A Superintendência da Polícia Federal no Rio de Janeiro apreendeu R$ 1,1 bilhão no primeiro semestre de 2026 em operações de combate à corrupção, fraudes financeiras, lavagem de dinheiro e organizações criminosas. O valor supera o total registrado pelas outras 26 superintendências da corporação no país, que somaram cerca de R$ 800 mil no mesmo período.
O resultado é atribuído a investigações de grande repercussão, envolvendo fraudes corporativas, desvio de recursos públicos, corrupção policial e lavagem de dinheiro.
Entre as principais ações está a segunda fase da Operação Disclosure, que investiga a fraude contábil bilionária nas Americanas. Pela primeira vez, a apuração alcançou acionistas da empresa. A Justiça determinou o sequestro de bens e valores dos investigados até o limite de R$ 54 bilhões, correspondente ao prejuízo estimado. A operação contou com apoio do Ministério Público Federal e da Comissão de Valores Mobiliários (CVM).
Em março, outra operação desarticulou uma organização criminosa especializada em lavagem de dinheiro em Niterói. Foram apreendidos cerca de R$ 800 mil em espécie e armas de fogo. As investigações seguem sob sigilo.
No mesmo período, a Polícia Federal também deflagrou a terceira e a quarta fases da Operação Unha e Carne, que apura fraudes em contratos públicos e o vazamento de informações sigilosas sobre ações contra o Comando Vermelho. A investigação resultou, entre outros desdobramentos, nas prisões do presidente da Assembleia Legislativa do Rio (Alerj), Rodrigo Bacellar, e do deputado estadual Thiago Rangel, que permanecem presos.

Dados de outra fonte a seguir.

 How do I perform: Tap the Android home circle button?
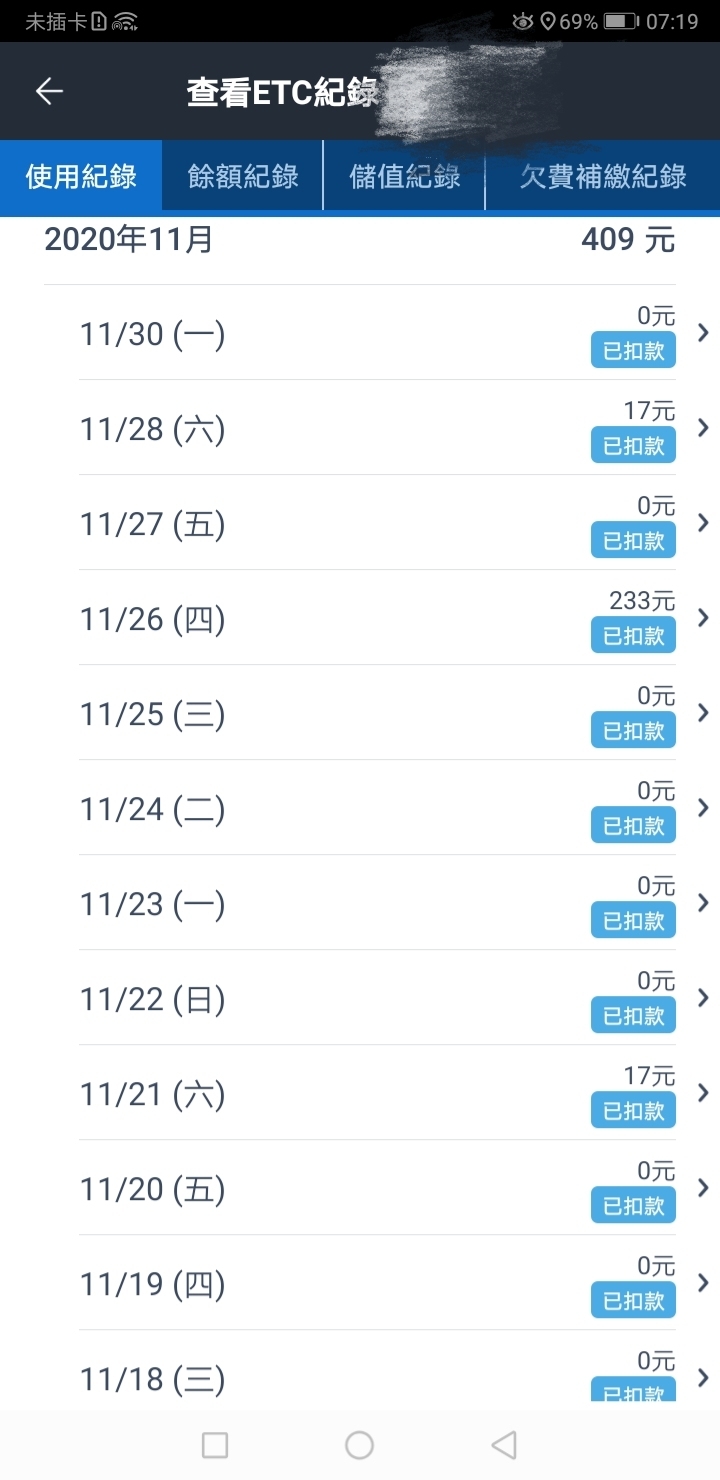(x=359, y=1444)
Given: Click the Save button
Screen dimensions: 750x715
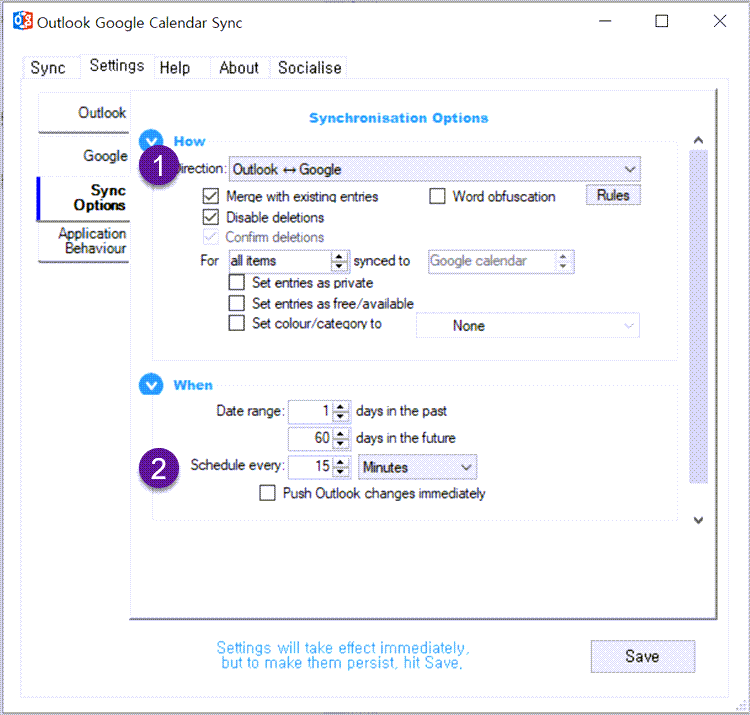Looking at the screenshot, I should coord(642,656).
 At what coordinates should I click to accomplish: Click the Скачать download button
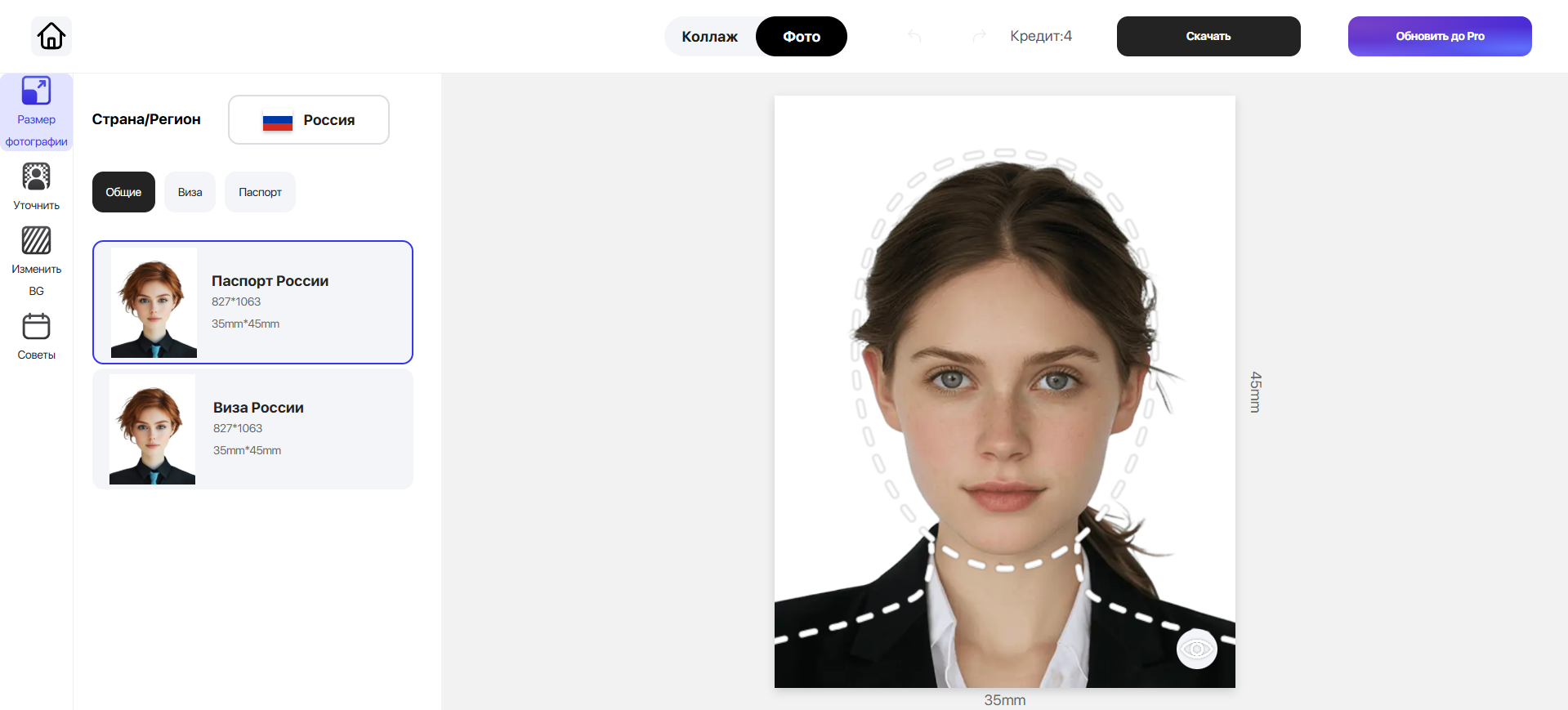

Além do volume apreendido, a Superintendência da PF no Rio registrou desempenho acima da média nacional nos indicadores internos da corporação, que levam em conta a estrutura das unidades e o efetivo disponível. O resultado reforça o protagonismo da unidade fluminense nas principais investigações de combate à corrupção e aos crimes financeiros no país.